** Opening DATASET RECORDS block **

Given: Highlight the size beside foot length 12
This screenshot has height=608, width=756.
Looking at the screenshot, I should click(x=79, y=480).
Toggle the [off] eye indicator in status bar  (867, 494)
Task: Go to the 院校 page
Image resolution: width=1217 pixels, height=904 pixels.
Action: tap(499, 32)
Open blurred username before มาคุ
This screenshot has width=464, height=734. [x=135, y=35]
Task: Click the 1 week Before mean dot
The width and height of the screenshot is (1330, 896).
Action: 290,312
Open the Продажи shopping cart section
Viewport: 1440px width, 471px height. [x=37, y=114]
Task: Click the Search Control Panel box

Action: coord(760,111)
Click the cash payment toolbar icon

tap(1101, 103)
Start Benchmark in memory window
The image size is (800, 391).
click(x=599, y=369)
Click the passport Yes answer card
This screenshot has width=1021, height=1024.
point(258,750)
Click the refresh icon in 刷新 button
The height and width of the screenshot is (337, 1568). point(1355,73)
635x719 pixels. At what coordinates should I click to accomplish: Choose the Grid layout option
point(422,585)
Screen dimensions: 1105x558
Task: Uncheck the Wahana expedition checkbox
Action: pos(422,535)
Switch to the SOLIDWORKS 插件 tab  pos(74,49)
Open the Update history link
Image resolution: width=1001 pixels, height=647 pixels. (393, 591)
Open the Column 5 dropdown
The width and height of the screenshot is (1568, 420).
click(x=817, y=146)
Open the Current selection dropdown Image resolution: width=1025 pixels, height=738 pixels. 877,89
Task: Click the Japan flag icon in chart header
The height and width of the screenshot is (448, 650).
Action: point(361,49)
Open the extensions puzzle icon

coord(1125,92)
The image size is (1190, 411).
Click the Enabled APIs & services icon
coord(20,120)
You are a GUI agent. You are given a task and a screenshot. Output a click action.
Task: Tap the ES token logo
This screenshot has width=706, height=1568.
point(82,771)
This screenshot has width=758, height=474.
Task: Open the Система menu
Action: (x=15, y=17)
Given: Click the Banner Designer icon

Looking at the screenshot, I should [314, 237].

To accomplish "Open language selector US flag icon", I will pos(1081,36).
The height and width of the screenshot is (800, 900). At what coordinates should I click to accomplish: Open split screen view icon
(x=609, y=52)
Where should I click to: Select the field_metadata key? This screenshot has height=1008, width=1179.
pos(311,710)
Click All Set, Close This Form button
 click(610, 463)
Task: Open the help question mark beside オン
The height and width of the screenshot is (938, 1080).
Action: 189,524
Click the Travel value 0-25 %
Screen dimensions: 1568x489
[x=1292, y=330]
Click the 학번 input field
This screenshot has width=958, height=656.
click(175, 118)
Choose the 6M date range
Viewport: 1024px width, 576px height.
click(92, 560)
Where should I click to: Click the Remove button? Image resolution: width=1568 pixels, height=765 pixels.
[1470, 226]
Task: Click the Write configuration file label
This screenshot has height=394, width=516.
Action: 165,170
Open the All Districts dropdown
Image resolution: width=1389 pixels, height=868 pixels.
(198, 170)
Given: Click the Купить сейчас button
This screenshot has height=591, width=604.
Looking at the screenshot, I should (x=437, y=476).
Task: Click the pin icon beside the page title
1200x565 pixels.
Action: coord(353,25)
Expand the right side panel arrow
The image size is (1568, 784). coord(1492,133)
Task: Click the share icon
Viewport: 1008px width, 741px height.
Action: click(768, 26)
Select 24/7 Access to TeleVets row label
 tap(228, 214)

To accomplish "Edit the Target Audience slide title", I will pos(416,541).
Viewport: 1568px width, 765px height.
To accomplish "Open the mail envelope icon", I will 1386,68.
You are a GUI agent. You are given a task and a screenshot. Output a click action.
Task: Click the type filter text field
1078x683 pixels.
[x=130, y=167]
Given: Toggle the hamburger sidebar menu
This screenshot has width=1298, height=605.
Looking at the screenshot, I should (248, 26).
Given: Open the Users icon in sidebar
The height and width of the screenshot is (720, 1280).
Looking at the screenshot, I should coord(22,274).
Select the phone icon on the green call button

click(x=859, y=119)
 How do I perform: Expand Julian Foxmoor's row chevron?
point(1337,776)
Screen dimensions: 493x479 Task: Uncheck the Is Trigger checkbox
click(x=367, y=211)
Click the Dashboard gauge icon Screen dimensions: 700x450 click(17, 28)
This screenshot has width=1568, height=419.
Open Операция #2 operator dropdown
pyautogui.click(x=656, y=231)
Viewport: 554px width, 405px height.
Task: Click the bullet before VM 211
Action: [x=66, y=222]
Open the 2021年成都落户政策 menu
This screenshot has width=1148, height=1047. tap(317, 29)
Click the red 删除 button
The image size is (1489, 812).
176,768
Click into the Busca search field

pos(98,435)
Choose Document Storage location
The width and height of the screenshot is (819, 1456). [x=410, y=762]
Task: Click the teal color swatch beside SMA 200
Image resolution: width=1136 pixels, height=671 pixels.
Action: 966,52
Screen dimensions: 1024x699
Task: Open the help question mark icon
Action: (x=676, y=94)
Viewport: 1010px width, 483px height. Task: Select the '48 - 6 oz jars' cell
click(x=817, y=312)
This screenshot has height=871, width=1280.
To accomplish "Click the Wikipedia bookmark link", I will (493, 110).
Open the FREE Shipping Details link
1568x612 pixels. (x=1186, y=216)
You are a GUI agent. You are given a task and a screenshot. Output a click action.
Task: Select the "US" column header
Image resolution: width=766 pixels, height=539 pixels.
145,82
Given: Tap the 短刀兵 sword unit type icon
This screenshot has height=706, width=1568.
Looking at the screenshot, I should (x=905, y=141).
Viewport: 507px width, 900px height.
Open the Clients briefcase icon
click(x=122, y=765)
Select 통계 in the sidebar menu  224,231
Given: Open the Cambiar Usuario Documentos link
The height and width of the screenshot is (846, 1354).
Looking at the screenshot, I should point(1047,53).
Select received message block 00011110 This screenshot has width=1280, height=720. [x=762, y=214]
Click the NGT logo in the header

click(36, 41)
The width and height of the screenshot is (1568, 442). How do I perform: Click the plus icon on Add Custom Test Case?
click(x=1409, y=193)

** Closing DATASET RECORDS block **

Return the complete material exactly as it appears.

**EXERCISE ANSWER:**
Given: Highlight the size beside foot length 12
This screenshot has height=608, width=756.
Looking at the screenshot, I should click(x=79, y=480).
Toggle the [off] eye indicator in status bar  (867, 494)
Task: Go to the 院校 page
Image resolution: width=1217 pixels, height=904 pixels.
Action: tap(499, 32)
Open blurred username before มาคุ
This screenshot has width=464, height=734. [x=135, y=35]
Task: Click the 1 week Before mean dot
The width and height of the screenshot is (1330, 896).
Action: 290,312
Open the Продажи shopping cart section
Viewport: 1440px width, 471px height. [x=37, y=114]
Task: Click the Search Control Panel box

Action: coord(760,111)
Click the cash payment toolbar icon

tap(1101, 103)
Start Benchmark in memory window
The image size is (800, 391).
click(x=599, y=369)
Click the passport Yes answer card
This screenshot has width=1021, height=1024.
point(258,750)
Click the refresh icon in 刷新 button
The height and width of the screenshot is (337, 1568). point(1355,73)
635x719 pixels. At what coordinates should I click to accomplish: Choose the Grid layout option
point(422,585)
Screen dimensions: 1105x558
Task: Uncheck the Wahana expedition checkbox
Action: pos(422,535)
Switch to the SOLIDWORKS 插件 tab  pos(74,49)
Open the Update history link
Image resolution: width=1001 pixels, height=647 pixels. (393, 591)
Open the Column 5 dropdown
The width and height of the screenshot is (1568, 420).
click(x=817, y=146)
Open the Current selection dropdown Image resolution: width=1025 pixels, height=738 pixels. 877,89
Task: Click the Japan flag icon in chart header
The height and width of the screenshot is (448, 650).
Action: point(361,49)
Open the extensions puzzle icon

coord(1125,92)
The image size is (1190, 411).
Click the Enabled APIs & services icon
coord(20,120)
You are a GUI agent. You are given a task and a screenshot. Output a click action.
Task: Tap the ES token logo
This screenshot has width=706, height=1568.
point(82,771)
This screenshot has width=758, height=474.
Task: Open the Система menu
Action: (x=15, y=17)
Given: Click the Banner Designer icon

Looking at the screenshot, I should [314, 237].

To accomplish "Open language selector US flag icon", I will pos(1081,36).
The height and width of the screenshot is (800, 900). At what coordinates should I click to accomplish: Open split screen view icon
(x=609, y=52)
Where should I click to: Select the field_metadata key? This screenshot has height=1008, width=1179.
pos(311,710)
Click All Set, Close This Form button
 click(610, 463)
Task: Open the help question mark beside オン
The height and width of the screenshot is (938, 1080).
Action: 189,524
Click the Travel value 0-25 %
Screen dimensions: 1568x489
[x=1292, y=330]
Click the 학번 input field
This screenshot has width=958, height=656.
click(175, 118)
Choose the 6M date range
Viewport: 1024px width, 576px height.
click(92, 560)
Where should I click to: Click the Remove button? Image resolution: width=1568 pixels, height=765 pixels.
[1470, 226]
Task: Click the Write configuration file label
This screenshot has height=394, width=516.
Action: 165,170
Open the All Districts dropdown
Image resolution: width=1389 pixels, height=868 pixels.
(198, 170)
Given: Click the Купить сейчас button
This screenshot has height=591, width=604.
Looking at the screenshot, I should (x=437, y=476).
Task: Click the pin icon beside the page title
1200x565 pixels.
Action: coord(353,25)
Expand the right side panel arrow
The image size is (1568, 784). coord(1492,133)
Task: Click the share icon
Viewport: 1008px width, 741px height.
Action: click(768, 26)
Select 24/7 Access to TeleVets row label
 tap(228, 214)

To accomplish "Edit the Target Audience slide title", I will pos(416,541).
Viewport: 1568px width, 765px height.
To accomplish "Open the mail envelope icon", I will 1386,68.
You are a GUI agent. You are given a task and a screenshot. Output a click action.
Task: Click the type filter text field
1078x683 pixels.
[x=130, y=167]
Given: Toggle the hamburger sidebar menu
This screenshot has width=1298, height=605.
Looking at the screenshot, I should (248, 26).
Given: Open the Users icon in sidebar
The height and width of the screenshot is (720, 1280).
Looking at the screenshot, I should coord(22,274).
Select the phone icon on the green call button

click(x=859, y=119)
 How do I perform: Expand Julian Foxmoor's row chevron?
point(1337,776)
Screen dimensions: 493x479 Task: Uncheck the Is Trigger checkbox
click(x=367, y=211)
Click the Dashboard gauge icon Screen dimensions: 700x450 click(17, 28)
This screenshot has width=1568, height=419.
Open Операция #2 operator dropdown
pyautogui.click(x=656, y=231)
Viewport: 554px width, 405px height.
Task: Click the bullet before VM 211
Action: [x=66, y=222]
Open the 2021年成都落户政策 menu
This screenshot has width=1148, height=1047. tap(317, 29)
Click the red 删除 button
The image size is (1489, 812).
176,768
Click into the Busca search field

pos(98,435)
Choose Document Storage location
The width and height of the screenshot is (819, 1456). [x=410, y=762]
Task: Click the teal color swatch beside SMA 200
Image resolution: width=1136 pixels, height=671 pixels.
Action: 966,52
Screen dimensions: 1024x699
Task: Open the help question mark icon
Action: (x=676, y=94)
Viewport: 1010px width, 483px height. Task: Select the '48 - 6 oz jars' cell
click(x=817, y=312)
This screenshot has height=871, width=1280.
To accomplish "Click the Wikipedia bookmark link", I will (493, 110).
Open the FREE Shipping Details link
1568x612 pixels. (x=1186, y=216)
You are a GUI agent. You are given a task and a screenshot. Output a click action.
Task: Select the "US" column header
Image resolution: width=766 pixels, height=539 pixels.
145,82
Given: Tap the 短刀兵 sword unit type icon
This screenshot has height=706, width=1568.
Looking at the screenshot, I should (x=905, y=141).
Viewport: 507px width, 900px height.
Open the Clients briefcase icon
click(x=122, y=765)
Select 통계 in the sidebar menu  224,231
Given: Open the Cambiar Usuario Documentos link
The height and width of the screenshot is (846, 1354).
Looking at the screenshot, I should point(1047,53).
Select received message block 00011110 This screenshot has width=1280, height=720. [x=762, y=214]
Click the NGT logo in the header

click(36, 41)
The width and height of the screenshot is (1568, 442). How do I perform: Click the plus icon on Add Custom Test Case?
click(x=1409, y=193)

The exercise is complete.